My Glamorous Week in Administration: Plumbers and Health Inspectors, Oh My!

I have read the posts of academics who are convinced that administrators spend the bulk of their time thinking up ways to make the faculty miserable.  While that may be true of some administrators at bigger schools, as an administrator much of my time is spent trying to get systems back to working properly.  When I think back on my past week, I think about plumbers and IT and the inspector from the health department.

On Wednesday, I made this Facebook post:

"Yesterday, in my official duties as an administrator, I wrote an e-mail that ended with this plea: "If possible, could you please schedule a plumber or R____ to come to campus tomorrow? We are a campus of mostly females, and we need as many toilets working as possible." We were down to 1.5 working toilets, thus my desperate tone.

Today the plumber arrived and suggested that we hold the handle down for 45 seconds to attain a full flush. I refrained from saying, "Is that what they teach you in plumbing school these days?" Instead I said, "Yes, we've been doing that."

Then he took out all the toilet innards and replaced them. And now I don't have to hold the handle down for 45 seconds or pull on a chain inside the tank or be prepared to back away quickly when the toilet doesn't drain.

When I was in grad school, years ago, they did not offer a course in The Palimpsest of Plumbing and Poetics. Or a course in toilet repair. Alas."

Getting the toilets operational took more time than non-administrators might imagine.  Faculty seem to think that administrators have vast power, but I don't have the authority to pick up the phone and summon a plumber.  There's a person up the college ladder who is in charge of operations and the landlord to consider.
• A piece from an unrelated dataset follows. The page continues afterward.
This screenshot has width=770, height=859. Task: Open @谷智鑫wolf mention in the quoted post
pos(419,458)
Yesterday I arrived at campus to find out that only me and the library assistant were there, and for awhile it was quiet, although other people did join us.  But it was not to last.
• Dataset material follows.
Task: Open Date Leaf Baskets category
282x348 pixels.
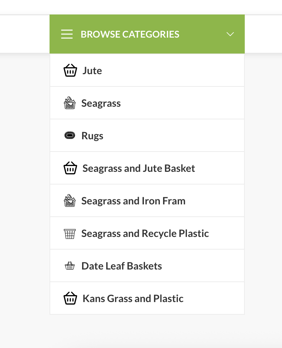Action: click(147, 266)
We had a surprise visit from the health department.  We are a facility licensed to deal with biomedical waste, so it was less of a surprise and more of an unscheduled inspection.  When the very nice health inspector realized it had been over 30 days since our last waste pick up, she said that she wouldn't waste either of our time, since that would be a violation that would trigger another visit.

She'll be back in 2 weeks, so we have time to have our waste taken away and for me to find the receipts and documents she'll need to see.  I did feel a moment of sadness.  Once we had an Allied Health Program chair who was in his office every day, and the visit would have gone more smoothly.
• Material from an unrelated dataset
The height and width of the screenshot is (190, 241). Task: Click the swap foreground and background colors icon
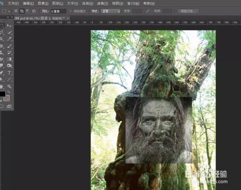(9, 92)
But those times are not these times.  I felt a moment of gratitude for that department chair who put together the notebook that I did find later in the day.  And I also felt grateful that I am not the one responsible for the reason that the health inspector will need to return.  I am not the one who decided to save money by not having enough pick ups of our biomedical waste.

So yes, when I read the social media rantings about the lives that administrators have, I smile bemusedly.  If only I had the resources that people imagine and the power to deploy those resources.  But most days, I'm grateful that the plumbing holds together and that we can all access the internet.